How do I get a list of terms with their coefficients, like

{ {1, 1}, {2, a[0] b[1]}, {2, a[0] b[1] c[3]}, {1, c[6]}, {5, d[3,4]} }?

or even

{ {1, 1}, {2, {a[0], b[1]}}, {2, {a[0],b[1],c[3]} }, {1, c[6]}, {5, d[3,4]}}?

I've tried:

Table[{Coefficient[expr, i], i}, {i, Variables[expr]}]

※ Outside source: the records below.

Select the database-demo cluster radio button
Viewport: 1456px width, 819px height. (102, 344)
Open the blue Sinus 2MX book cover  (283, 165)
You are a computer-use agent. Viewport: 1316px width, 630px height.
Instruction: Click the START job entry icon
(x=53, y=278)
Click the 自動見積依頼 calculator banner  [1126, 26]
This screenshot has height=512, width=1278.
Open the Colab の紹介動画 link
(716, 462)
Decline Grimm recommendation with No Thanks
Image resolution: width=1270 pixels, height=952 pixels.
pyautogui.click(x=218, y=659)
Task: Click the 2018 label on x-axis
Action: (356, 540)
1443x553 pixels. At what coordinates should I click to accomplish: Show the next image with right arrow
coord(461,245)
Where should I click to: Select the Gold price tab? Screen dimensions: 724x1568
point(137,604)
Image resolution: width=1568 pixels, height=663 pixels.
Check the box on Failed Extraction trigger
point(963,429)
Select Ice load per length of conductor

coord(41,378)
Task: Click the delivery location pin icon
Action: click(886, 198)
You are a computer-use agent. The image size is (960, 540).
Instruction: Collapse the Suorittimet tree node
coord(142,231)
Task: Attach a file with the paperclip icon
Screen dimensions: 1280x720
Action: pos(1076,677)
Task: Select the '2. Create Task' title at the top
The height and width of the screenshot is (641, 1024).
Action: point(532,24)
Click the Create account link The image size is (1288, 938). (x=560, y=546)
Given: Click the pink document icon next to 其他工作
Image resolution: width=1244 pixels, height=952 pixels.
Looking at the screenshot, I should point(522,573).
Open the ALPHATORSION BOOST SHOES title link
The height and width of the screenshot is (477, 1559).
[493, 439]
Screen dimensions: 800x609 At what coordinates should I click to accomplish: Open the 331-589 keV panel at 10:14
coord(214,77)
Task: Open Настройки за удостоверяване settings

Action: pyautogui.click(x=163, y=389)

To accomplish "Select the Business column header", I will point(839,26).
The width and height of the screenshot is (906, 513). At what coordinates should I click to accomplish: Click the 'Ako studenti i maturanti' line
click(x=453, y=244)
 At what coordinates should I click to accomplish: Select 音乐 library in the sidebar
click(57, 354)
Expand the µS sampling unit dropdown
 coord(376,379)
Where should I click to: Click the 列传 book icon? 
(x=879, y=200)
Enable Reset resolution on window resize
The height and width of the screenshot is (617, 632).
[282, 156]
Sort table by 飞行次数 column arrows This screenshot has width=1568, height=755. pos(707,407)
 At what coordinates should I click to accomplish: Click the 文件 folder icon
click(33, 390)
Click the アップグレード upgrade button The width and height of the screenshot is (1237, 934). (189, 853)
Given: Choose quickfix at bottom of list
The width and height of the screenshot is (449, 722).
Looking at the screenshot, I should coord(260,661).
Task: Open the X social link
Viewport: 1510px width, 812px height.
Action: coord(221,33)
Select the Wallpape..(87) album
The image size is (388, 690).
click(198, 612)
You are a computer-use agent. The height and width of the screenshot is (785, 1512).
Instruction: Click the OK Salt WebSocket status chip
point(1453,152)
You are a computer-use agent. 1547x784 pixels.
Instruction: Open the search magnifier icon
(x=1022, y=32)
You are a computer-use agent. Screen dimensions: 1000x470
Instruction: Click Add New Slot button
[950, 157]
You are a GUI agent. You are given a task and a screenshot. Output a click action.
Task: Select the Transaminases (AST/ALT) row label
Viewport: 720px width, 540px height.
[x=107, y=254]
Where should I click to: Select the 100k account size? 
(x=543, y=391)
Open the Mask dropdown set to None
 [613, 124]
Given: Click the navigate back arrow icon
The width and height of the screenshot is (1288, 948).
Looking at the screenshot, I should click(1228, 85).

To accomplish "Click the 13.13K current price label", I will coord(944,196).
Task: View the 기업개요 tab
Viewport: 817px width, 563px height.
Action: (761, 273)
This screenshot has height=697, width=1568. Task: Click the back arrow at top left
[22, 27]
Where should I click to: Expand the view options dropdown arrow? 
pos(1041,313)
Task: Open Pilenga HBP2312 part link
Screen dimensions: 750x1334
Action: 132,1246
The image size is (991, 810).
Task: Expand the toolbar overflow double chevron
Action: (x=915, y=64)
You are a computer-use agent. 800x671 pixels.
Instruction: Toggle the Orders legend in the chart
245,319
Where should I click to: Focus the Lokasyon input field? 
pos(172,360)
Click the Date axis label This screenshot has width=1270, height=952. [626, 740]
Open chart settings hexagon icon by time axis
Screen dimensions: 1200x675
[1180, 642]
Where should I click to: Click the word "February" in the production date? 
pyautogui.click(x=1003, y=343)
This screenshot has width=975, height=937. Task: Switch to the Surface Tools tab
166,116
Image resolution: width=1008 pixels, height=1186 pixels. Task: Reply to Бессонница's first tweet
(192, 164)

(* {{2 b[1] + 2 b[1] c[3], a[0]}, {2 a[0] + 2 a[0] c[3], b[1]}, {2 a[0] b[1], c[3]}, {1, c[6]}, {5, d[3, 4]}}  *)

But this returns coefficients for the "individual" variables a[0], b[1], c[1], c[3], d[3,4], not the variables as they are grouped in the sum.

I also tried manually picking through the sum, without much success

{expr[[2,1]], expr[[2,2;;-1]]} (* want {2, a[0] b[1]} *)

(* {2, a[0],b[1] } *) (* YAY! *)

{expr[[4,1]], expr[[4,2;;-1]]} (* want {1, c[6]} *)

(* {6, c[]} *) (* Oh no... *)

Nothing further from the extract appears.